Para a consultora especialista em stricto sensu, Daiane Folle, a trajetória recente do setor está dividida em dois momentos. O primeiro diz respeito ao passado recente, quando houve um forte aporte de recursos do governo federal em políticas públicas na área.

“Havia bolsas de estudo para alunos de mestrado, doutorado e pós-doutorado como nunca se tinha visto, além de inúmeros editais de fomento à pesquisa e inovação. Certamente, isso deu um fôlego para que a procura pela formação neste nível se ampliasse. Os recursos que eram diretamente destinados à graduação em IES privadas garantiu a sustentabilidade dos programas stricto sensu de todo o país”, analisa Folle.

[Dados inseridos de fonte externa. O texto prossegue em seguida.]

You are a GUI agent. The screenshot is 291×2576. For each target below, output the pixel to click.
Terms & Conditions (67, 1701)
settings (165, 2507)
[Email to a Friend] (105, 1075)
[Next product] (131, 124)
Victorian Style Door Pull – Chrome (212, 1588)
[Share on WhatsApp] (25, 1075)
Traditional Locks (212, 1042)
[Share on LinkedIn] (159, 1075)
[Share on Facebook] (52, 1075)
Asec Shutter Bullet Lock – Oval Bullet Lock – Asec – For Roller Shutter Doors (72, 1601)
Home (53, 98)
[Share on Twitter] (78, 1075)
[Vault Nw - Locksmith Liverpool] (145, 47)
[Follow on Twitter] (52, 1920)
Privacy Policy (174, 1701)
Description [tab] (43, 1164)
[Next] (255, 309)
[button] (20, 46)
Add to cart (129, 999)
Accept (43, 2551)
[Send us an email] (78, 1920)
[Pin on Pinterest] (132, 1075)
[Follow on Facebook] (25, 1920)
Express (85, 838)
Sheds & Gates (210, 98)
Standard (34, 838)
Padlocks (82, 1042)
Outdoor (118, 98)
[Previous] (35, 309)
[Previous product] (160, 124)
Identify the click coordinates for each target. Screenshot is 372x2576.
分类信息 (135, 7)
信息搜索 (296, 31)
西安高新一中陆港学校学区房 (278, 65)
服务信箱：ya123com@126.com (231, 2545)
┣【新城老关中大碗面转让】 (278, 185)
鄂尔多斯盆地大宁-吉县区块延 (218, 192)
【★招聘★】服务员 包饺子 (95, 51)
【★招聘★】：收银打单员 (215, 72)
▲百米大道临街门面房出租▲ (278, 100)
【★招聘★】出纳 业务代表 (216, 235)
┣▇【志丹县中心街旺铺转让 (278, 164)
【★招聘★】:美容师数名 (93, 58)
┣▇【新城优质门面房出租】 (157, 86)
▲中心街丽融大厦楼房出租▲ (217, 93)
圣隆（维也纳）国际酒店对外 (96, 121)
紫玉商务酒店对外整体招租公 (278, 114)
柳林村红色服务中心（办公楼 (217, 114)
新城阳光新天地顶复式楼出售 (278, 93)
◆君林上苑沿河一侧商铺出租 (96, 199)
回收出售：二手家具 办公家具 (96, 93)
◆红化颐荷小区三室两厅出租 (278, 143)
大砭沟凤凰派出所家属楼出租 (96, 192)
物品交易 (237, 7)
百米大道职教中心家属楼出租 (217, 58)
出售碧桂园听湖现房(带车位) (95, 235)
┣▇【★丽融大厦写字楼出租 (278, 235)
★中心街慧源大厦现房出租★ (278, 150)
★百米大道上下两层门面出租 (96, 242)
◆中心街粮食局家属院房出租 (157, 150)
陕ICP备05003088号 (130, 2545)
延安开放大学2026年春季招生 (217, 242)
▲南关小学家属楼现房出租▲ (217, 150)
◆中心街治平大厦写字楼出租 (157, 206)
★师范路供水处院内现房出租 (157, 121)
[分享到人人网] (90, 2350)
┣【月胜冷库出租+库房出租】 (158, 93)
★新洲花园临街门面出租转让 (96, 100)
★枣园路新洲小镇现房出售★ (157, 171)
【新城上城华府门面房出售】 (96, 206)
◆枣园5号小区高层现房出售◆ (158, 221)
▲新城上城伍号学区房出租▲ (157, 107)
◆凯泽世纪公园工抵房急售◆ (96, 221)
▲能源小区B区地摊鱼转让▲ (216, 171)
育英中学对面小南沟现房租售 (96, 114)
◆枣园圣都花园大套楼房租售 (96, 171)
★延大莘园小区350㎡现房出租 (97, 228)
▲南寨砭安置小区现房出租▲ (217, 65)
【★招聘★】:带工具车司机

O segundo momento envolve o cenário atual do ensino superior, onde o volume de recursos destinados para bolsas de pesquisa e financiamento da pós-graduação stricto sensu reduziu significativamente, assim como caiu o montante de recursos que antes era destinado para o financiamento dos estudos em graduação.

“Consequentemente, a procura pela formação em nível stricto sensu reduziu. Não é tarefa fácil para as IES públicas – e muito menos para as privadas – conseguir completar as vagas ofertadas anualmente”, pontua.

De qualquer forma, pondera a especialista, em nenhum dos cenários apresentados o stricto sensu se mostra sustentável. “A grande diferença é que antes havia recursos que permitiam sustentar o desenvolvimento de pesquisa e bolsas em número suficiente que viabilizaram o aluno a acessar a formação em nível stricto sensu”, comenta Folle.

De forma geral, a matemática é simples: o número de vagas ofertadas na pós-graduação anualmente é infinitamente menor do que o número de vagas ofertadas por um curso de graduação. O valor da mensalidade de um programa stricto sensu é menor do que muitos valores de mensalidades de cursos de graduação em IES privadas.

“Além disso, falamos de um grupo de docentes com vínculo em tempo integral e com uma carga horária significativa destinada exclusivamente para atuar no programa. Somado a isso, os programas stricto sensu, a depender das suas linhas de pesquisa, necessitam de altos investimentos anuais em laboratórios, insumos e infraestrutura. Mesmo sem mostrar os números, é evidente que a receita é muito menor do que as despesas. Por isso, a conta ao final não fecha”, explica a especialista.

As IES privadas no cenário nacional stricto sensu

No Brasil, a pesquisa ainda está mais associada às IES públicas. “São poucas as instituições privadas que investem em pesquisa e em pós-graduação. Muitas oferecem MBAs ou mestrados profissionais, que são cursos mais rentáveis”, comenta Foguel.

Segundo a professora, trazer a pesquisa e a pós-graduação para dentro das instituições privadas seria muito importante. Mas, para isso, seria necessário “deixar de visar tanto o lucro e mais sua contribuição para o esforço nacional que ainda precisamos fazer de formar graduados, mestres e doutores no país.”

Assessora da presidência da ABMES e integrante da Comissão de Elaboração do Plano Nacional da Pós-graduação Stricto Sensu 2021-2030, Iara de Xavier.

Na visão de Xavier, os egressos das IES privadas têm como objetivo principal a inserção imediata no mercado de trabalho, além de capacitações voltadas para competências e habilidades que os instrumentalizem para o exercício profissional pautado nas tecnologias digitais e no empreendedorismo.

“Nesse sentido, há um distanciamento profundo entre o modelo de pós-graduação e os interesses e expectativas dos egressos dos cursos de graduação, independentemente da área de conhecimento”, completa Xavier.

Caminhos possíveis para a pós-graduação

Para Xavier, os desafios estão colocados para todos os educadores e gestores, que precisam urgentemente conceber novas bases para a pós-graduação.

“É necessário estabelecer relações dialógicas com os demais níveis educacionais, com o mundo do trabalho, com as startups, com foco nos perfis dos cursos de graduação. Além disso, há a necessidade de ressignificar a política dos programas de pós-graduação, flexibilizando os currículos e centralizando o estudante como protagonista”, aponta.

Segundo ela, as universidades privadas precisam desenvolver programas stricto sensu inovadores, criativos e empreendedores “que contribuam na solução de problemas concretos inerentes à qualidade de vida da população brasileira, contemplando também a inserção internacional e que possibilite articulação dos níveis locais e globais.”